» Directions: Reproduce the opening lines of the records exactly, please, stopping after the line that contains "Open the Creative".

» Extracted material:

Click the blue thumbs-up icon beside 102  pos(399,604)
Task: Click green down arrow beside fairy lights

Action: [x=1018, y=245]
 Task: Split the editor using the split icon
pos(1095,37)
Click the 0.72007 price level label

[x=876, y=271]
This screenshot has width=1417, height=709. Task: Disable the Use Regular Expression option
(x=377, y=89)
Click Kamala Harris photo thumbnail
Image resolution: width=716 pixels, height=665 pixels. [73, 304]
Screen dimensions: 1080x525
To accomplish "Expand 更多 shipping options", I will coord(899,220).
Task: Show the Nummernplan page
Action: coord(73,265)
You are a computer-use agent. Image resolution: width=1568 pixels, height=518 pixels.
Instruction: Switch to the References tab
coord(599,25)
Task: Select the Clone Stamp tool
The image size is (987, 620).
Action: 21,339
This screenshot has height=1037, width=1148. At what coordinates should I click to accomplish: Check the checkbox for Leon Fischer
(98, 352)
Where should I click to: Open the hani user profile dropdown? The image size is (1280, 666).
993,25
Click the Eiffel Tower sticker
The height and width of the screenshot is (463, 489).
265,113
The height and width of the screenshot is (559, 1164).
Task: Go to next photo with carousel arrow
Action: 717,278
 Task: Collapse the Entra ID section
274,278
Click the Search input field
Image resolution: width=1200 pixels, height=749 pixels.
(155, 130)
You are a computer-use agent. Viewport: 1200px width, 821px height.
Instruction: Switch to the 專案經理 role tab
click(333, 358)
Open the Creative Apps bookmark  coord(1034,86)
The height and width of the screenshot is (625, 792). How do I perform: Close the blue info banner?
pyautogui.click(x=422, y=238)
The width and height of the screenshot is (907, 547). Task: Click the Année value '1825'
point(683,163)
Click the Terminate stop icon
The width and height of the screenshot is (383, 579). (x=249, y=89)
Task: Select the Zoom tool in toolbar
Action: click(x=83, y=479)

» Answer box:
Click the blue thumbs-up icon beside 102  pos(399,604)
Task: Click green down arrow beside fairy lights

Action: [x=1018, y=245]
 Task: Split the editor using the split icon
pos(1095,37)
Click the 0.72007 price level label

[x=876, y=271]
This screenshot has width=1417, height=709. Task: Disable the Use Regular Expression option
(x=377, y=89)
Click Kamala Harris photo thumbnail
Image resolution: width=716 pixels, height=665 pixels. [73, 304]
Screen dimensions: 1080x525
To accomplish "Expand 更多 shipping options", I will coord(899,220).
Task: Show the Nummernplan page
Action: coord(73,265)
You are a computer-use agent. Image resolution: width=1568 pixels, height=518 pixels.
Instruction: Switch to the References tab
coord(599,25)
Task: Select the Clone Stamp tool
The image size is (987, 620).
Action: 21,339
This screenshot has height=1037, width=1148. At what coordinates should I click to accomplish: Check the checkbox for Leon Fischer
(98, 352)
Where should I click to: Open the hani user profile dropdown? The image size is (1280, 666).
993,25
Click the Eiffel Tower sticker
The height and width of the screenshot is (463, 489).
265,113
The height and width of the screenshot is (559, 1164).
Task: Go to next photo with carousel arrow
Action: 717,278
 Task: Collapse the Entra ID section
274,278
Click the Search input field
Image resolution: width=1200 pixels, height=749 pixels.
(155, 130)
You are a computer-use agent. Viewport: 1200px width, 821px height.
Instruction: Switch to the 專案經理 role tab
click(333, 358)
Open the Creative Apps bookmark  coord(1034,86)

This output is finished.